PASSAGE TO READ:
****

Last updated: 2026-05-09 | Source: 사증민원 자격별 안내 매뉴얼
- For foreign nationals dispatched (파견) by an overseas employer to a Korean branch, subsidiary, or liaison office
- Salary is paid by the overseas parent company — not the Korean entity
- D-7-1: branch office (지점) or subsidiary (자회사) dispatch
- D-7-2: liaison / representative office (연락사무소) dispatch
- Requires minimum 1 year prior employment at the parent company
- No Korean language requirement
- Typical validity: 1–3 years, renewable
What Is the D-7 Visa?
The D-7 (주재) visa — officially known as the Intra-Company Transfer (주재) visa — is issued to foreign nationals who are dispatched (파견) by their overseas employer to work at a Korean branch office, liaison office, representative office, or subsidiary that belongs to the same corporate group.

****

SUPPLIED MATERIAL:
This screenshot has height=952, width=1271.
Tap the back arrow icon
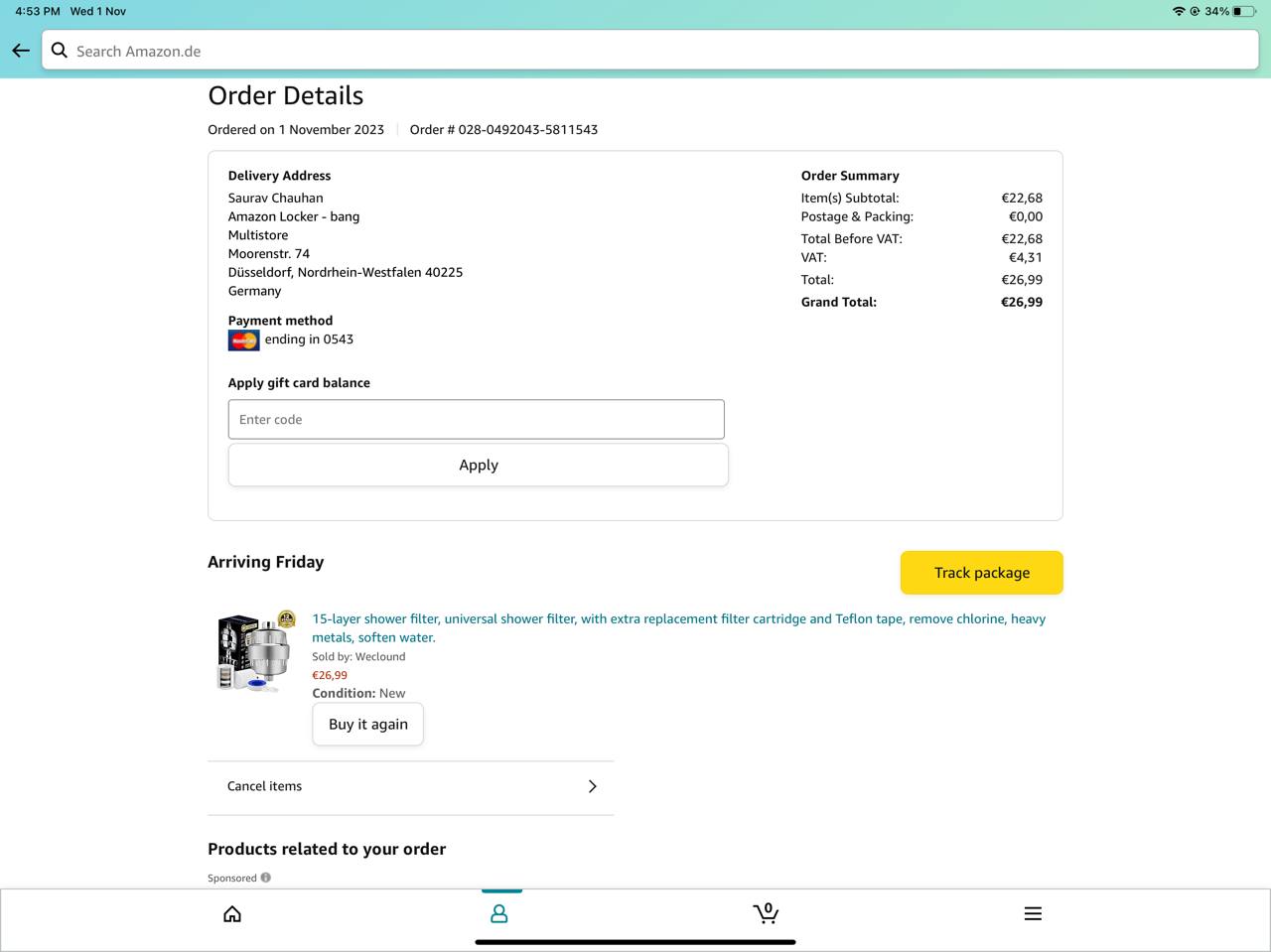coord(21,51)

****

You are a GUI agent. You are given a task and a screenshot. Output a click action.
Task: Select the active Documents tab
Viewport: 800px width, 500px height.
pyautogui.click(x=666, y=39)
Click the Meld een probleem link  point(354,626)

****

OBJECTIVE: Copy the stretch of the D-7 visa text from "The D-7 (주재)" through "same corporate group.". Answer using only the text on the D-7 visa.

WORKED SOLUTION:
The D-7 (주재) visa — officially known as the Intra-Company Transfer (주재) visa — is issued to foreign nationals who are dispatched (파견) by their overseas employer to work at a Korean branch office, liaison office, representative office, or subsidiary that belongs to the same corporate group.